Supreme Court precedent rejected in MOBILIX Case


In Les Editions Albert René v Hauser (29 U 4096/02), the Munich Court of Appeal has reversed a lower court decision, finding that the marks OBELIX and MOBILIX are confusingly similar. Refusing to apply a Supreme Court ruling, the appellate court found that it is the phonetic similarity of the marks, rather than their meaning, that created the likelihood of confusion.

Albert René owns a Community trademark for OBELIX in relation to computers and computer programs. Werner Hauser owns the German trademark MOBILIX for computer hardware, software and telecommunication services. Albert René sought an injunction to prevent Hauser from using his mark on the grounds that MOBILIX is confusingly similar to OBELIX. The Munich District Court ruled in Hauser's favour, finding that the marks were not confusingly similar. Albert René appealed.

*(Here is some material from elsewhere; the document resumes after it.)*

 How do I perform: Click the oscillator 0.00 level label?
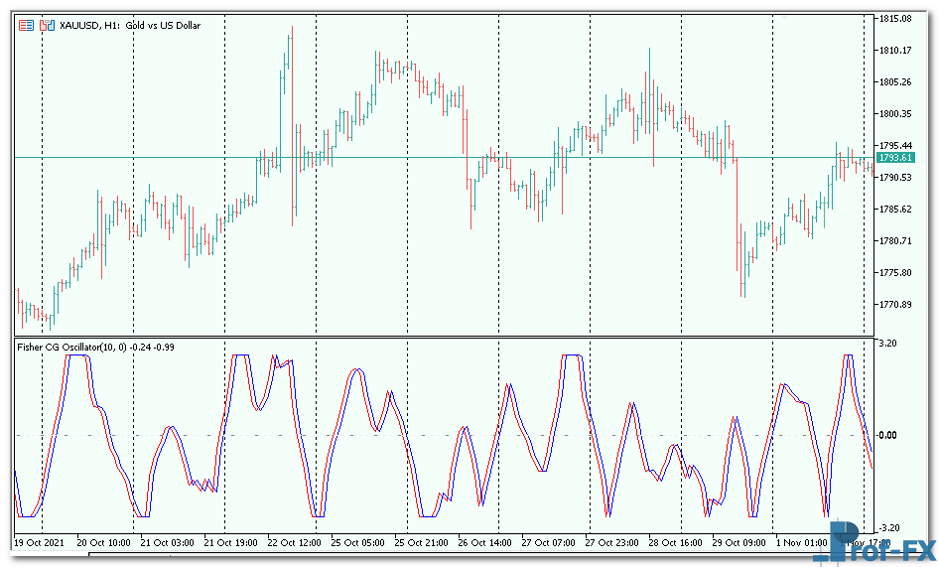pyautogui.click(x=889, y=435)
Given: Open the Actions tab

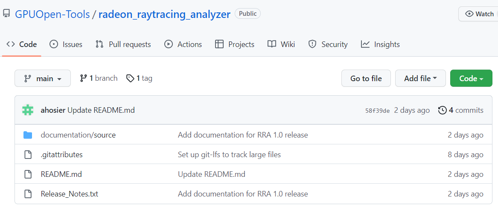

The appellate court reversed the lower court decision. It refused to apply a German Supreme Court ruling stating that terms that sound similar but are perceived by a majority of the public as having different meanings are not confusingly similar. The appellate court reasoned that MOBILIX is made of the term 'mobil' (ie, 'mobile') and the suffix '-ix', which is widely used for computer software and related services within the UNIX operating system environment. The appellate court emphasized that, as such, MOBILIX constitutes an independent lingual creation that not everyone understands. Therefore, it is the high degree of phonetic similarity between the two trademarks that must prevail, resulting in a finding of likelihood of confusion.

Hauser may appeal to the German Supreme Court.